国宝・仁科神明宮

- 仁科の森に鎮座する日本最古の神明造 -

国宝
仁科神明宮

仁科の森に鎮座する
日本最古の神明造

指定文化財

日本最古の神明造(国宝)

神明造の建築物としては、わが国で唯一の国宝である。

本殿は、桁行3間、 梁間 はりま 2間、神明造、 桧皮葺 ひわだぶき 。中門( 御門屋 みかどや )は四脚門、切妻造、桧皮葺。 釣屋 つりや がこれらを連結している。ともに寛永13年(1636)の造営で、江戸時代初期の端整な建築である。神明造の建築物としては、わが国で唯一の国宝である。 創祀 そうし については不明だが、平安時代に遡ると考えられている。

御正体 みしょうたい (重要文化財)

銅製の円板に別鋳の仏像をとりつけ、あるいは手彫りするか打出した 懸仏 かけぼとけ が16面あるうち、5面が指定、あとは附属指定。仏体は伊勢内宮の天照大神の 本地仏 ほんじぶつ である大日如来がほとんどである。年代の明らかなもので一番古いものは、裏面に朱の漆で「弘安元年(鎌倉時代中頃の1278)卯月廿一日、大施主平氏女」と記されている。その他には「弘安九年(1286)十二月廿二日、妙法尼」の墨書銘(ぼくしょめい)のあるものや「志んめい」「志んめいの御しやうたい」と記されたものがある。紀年銘のないものが多いが、作風から鎌倉から室町時代にかけて造られたものと考えられる。

木造棟札 もくぞうむなふだ (重要文化財)

仁科神明宮にある20年に一度の式年遷宮の際の棟札。
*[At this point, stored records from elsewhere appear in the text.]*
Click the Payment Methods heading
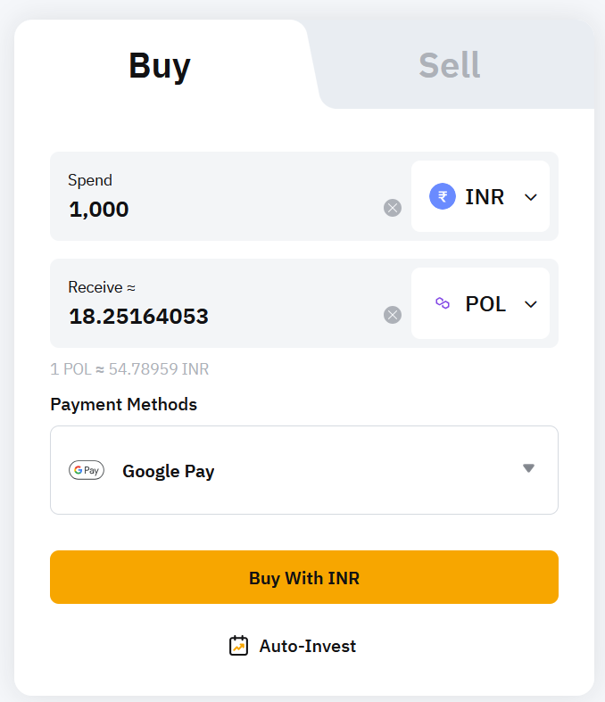[123, 404]
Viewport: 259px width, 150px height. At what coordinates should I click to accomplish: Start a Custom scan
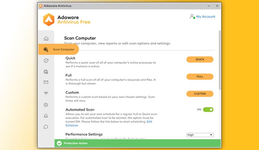200,94
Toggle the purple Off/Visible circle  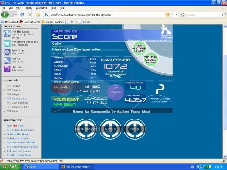tap(116, 90)
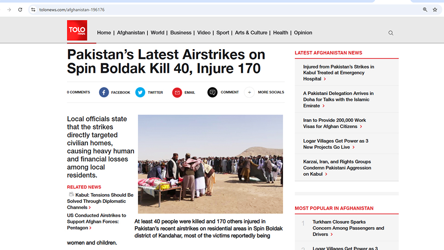Open the Arts & Culture menu section
Image resolution: width=444 pixels, height=250 pixels.
[251, 33]
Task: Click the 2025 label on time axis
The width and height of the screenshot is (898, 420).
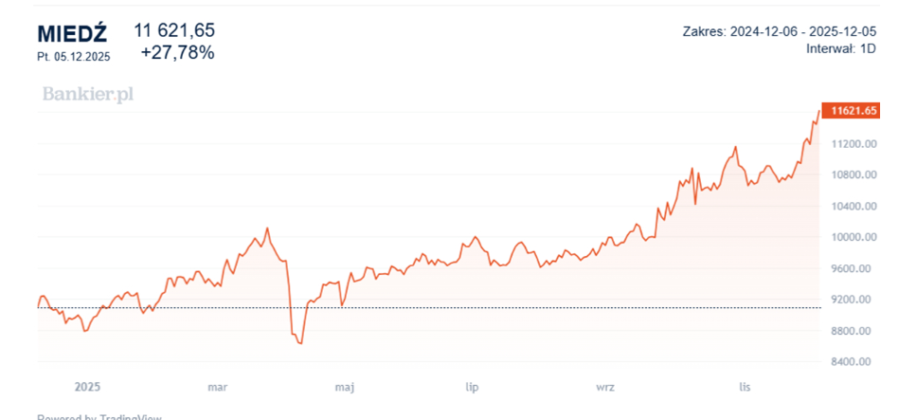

一番古い南北朝時代の永和2年(1376)の棟札を始め、620年間33枚が残される。このうち江戸時代末安政3年(1856)までの27枚が指定されている。棟札の銘には造営の奉仕者をはじめ、奉公人、大小工、桧皮葺などの工人、また伐木から遷宮に至までの日時、経費などが記載されている。造営者は仁科氏の代々の領主、仁科氏滅亡後はその時の松本藩主。奉公人は仁科氏はじめ各氏の家臣。工人には金原氏の系統その他が記される。この記載から仁科氏の系統、その家臣、工人の系統などを読みとることができる。

仁科神明宮の 社叢 しゃそう

   (長野県指定天然記念物)

指定区域の面積19,258平方m。スギ・ヒノキが主で、他にアカマツ・クリ・コナラ・ツガ・モミなどがあり、いずれも巨木・大木である。境内に入ってすぐ左の三本杉は、中1本を欠損しているが、目通り周囲5.70m・5.45m、樹高50mをこえ美しい。これを加えて境内には、幹囲2mをこえる巨木がスギ20数本、ヒノキが10数本生育する。巨木の茂る下木としてアブラチャン・カラコギカエデ・コシアブラ・サンショウ・ミツバツツジ・タラノキ・ナナカマド・ムラサキシキブなどが見られ、林床にはコブナグサ・タガネソウ・ミズヒキ・ミズギボウシ・ヤブタバコなどの草木が生えている。

古式作始めの神事

   (長野県無形民族文化財 1990年指定)

平安時代末頃伊勢神宮の 御厨 みくりや が設定され、仁科六十六郷の惣社といわれてきた仁科神明宮で、伊勢神宮の祈年祭(としごいのまつり)にならって行われる神事で、3月15日に奉納される。「作始め神事」と称し、鍬初めから苗代づくり・種播き・鳥追いまでの稲作りの模倣が、神楽殿内を1坪の広さに仕切った中で行われる。氏子区域の北木戸・中木戸・南木戸から青年男子が神楽員となり、白上衣に紺縞の袴、白足袋の装束で 田人 たうど の役をつとめる。

太々神楽 だいだいかぐら

   (長野県無形文化財 1969年指定)

仁科氏時代から伝承されてきたといわれ剣の舞、岩戸神楽、五行の舞、水継、幣の舞、龍神神楽、道祖神の七座(明治以前はこのほかに”大蛇の舞”があった)で、いずれも神話に基づきて作られた神楽である。面、装束をつけて古式ゆかしい笛や太鼓の音に合わせて舞うものと、謡曲によって能楽を演じるものとがある。古風で簡素な中にも神厳優雅な気品を備えており、全国的にも類例のないものとされている。